Securities traded on this market “have been suspended from official trading” or “have not yet begun official trading on an exchange.”
But the SEC is also considering a proposal to establish an “Expert Market” for the unregulated OTC Pink stocks that will be impacted by its new rule.
That “Expert Market” would “grant exemptive relief, subject to certain conditions, to permit broker-dealers to publish or submit proprietary quotations for securities, on a continuous basis, in a market where the distribution of such quotations is restricted to sophisticated or professional investors, without complying with the information review and recordkeeping requirements of Amended Rule 15c2-11(a)(1)(i) and (d)(1)(i)(A), respectively.”
Basically, the establishment of an expert market would allow sophisticated high-risk investors to still buy risky OTC Pink stocks while protecting retail traders from exposure to those extremely high-risk buys.
Wouldn’t This Create Less Trading Opportunity?
The biggest concern among traders following E*TRADE’s announcement was that this new rule will create fewer trading opportunities.
But Sykes says that’s nothing to be worried about and there will still be plenty of opportunities in the OTC market.
“There have been so many rules that have come and gone.
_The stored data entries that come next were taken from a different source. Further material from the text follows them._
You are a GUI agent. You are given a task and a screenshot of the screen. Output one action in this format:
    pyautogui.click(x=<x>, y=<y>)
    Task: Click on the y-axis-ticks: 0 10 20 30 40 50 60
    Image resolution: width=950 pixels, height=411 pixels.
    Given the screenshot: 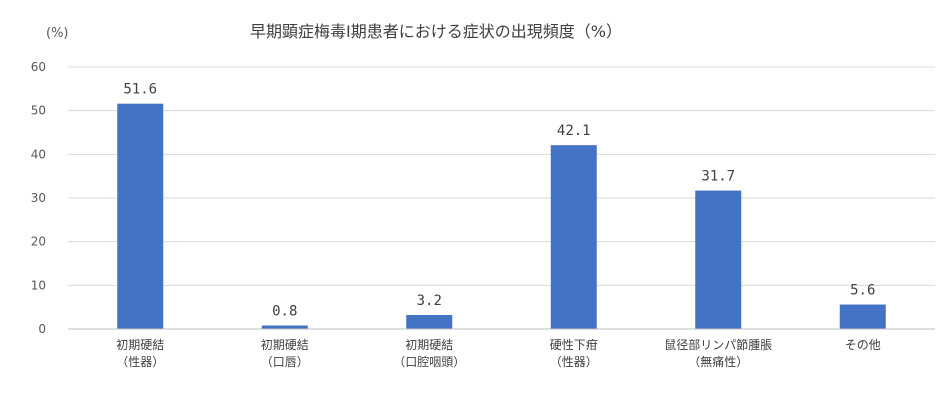 What is the action you would take?
    pyautogui.click(x=38, y=198)
     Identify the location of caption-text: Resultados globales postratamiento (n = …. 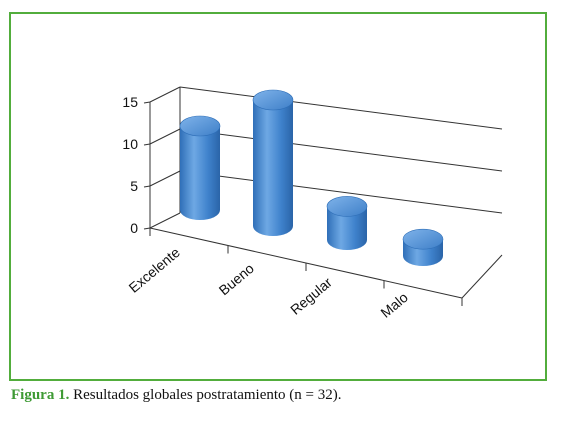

You just adapt. Don’t worry about what you can’t control,” he states.
The key to help overcome this change, he says, is studying.
“I just take it one trade at a time,” he says. “I don’t worry about bull markets, I don’t worry about bear markets, I don’t worry about crashes. I just am so prepared because I’ve been around for over 20 years. Anybody worrying about rules like this — it’s because you haven’t studied enough.”
Sykes compared the panic about this rule change to the misunderstanding of the pattern day trader rule and how that impacts traders.
“If you’re ever worried about the future, guess what, the answer is hidden in the past,” he says. “The more you study the past, the less concerned about the future you’ll be and you’ll simply react instead of trying to predict.”
Sykes says all the government is trying to do is protect traders from exposing themselves to unnecessary risk.
“Over 90% of traders lose. The government is trying to save the dumb, ignorant, irresponsible newbies from themselves. This is another new rule trying to keep people from investing in the worst of the worst companies. More plays, less plays, I just take it one day at a time. Again, stop worrying and go study.”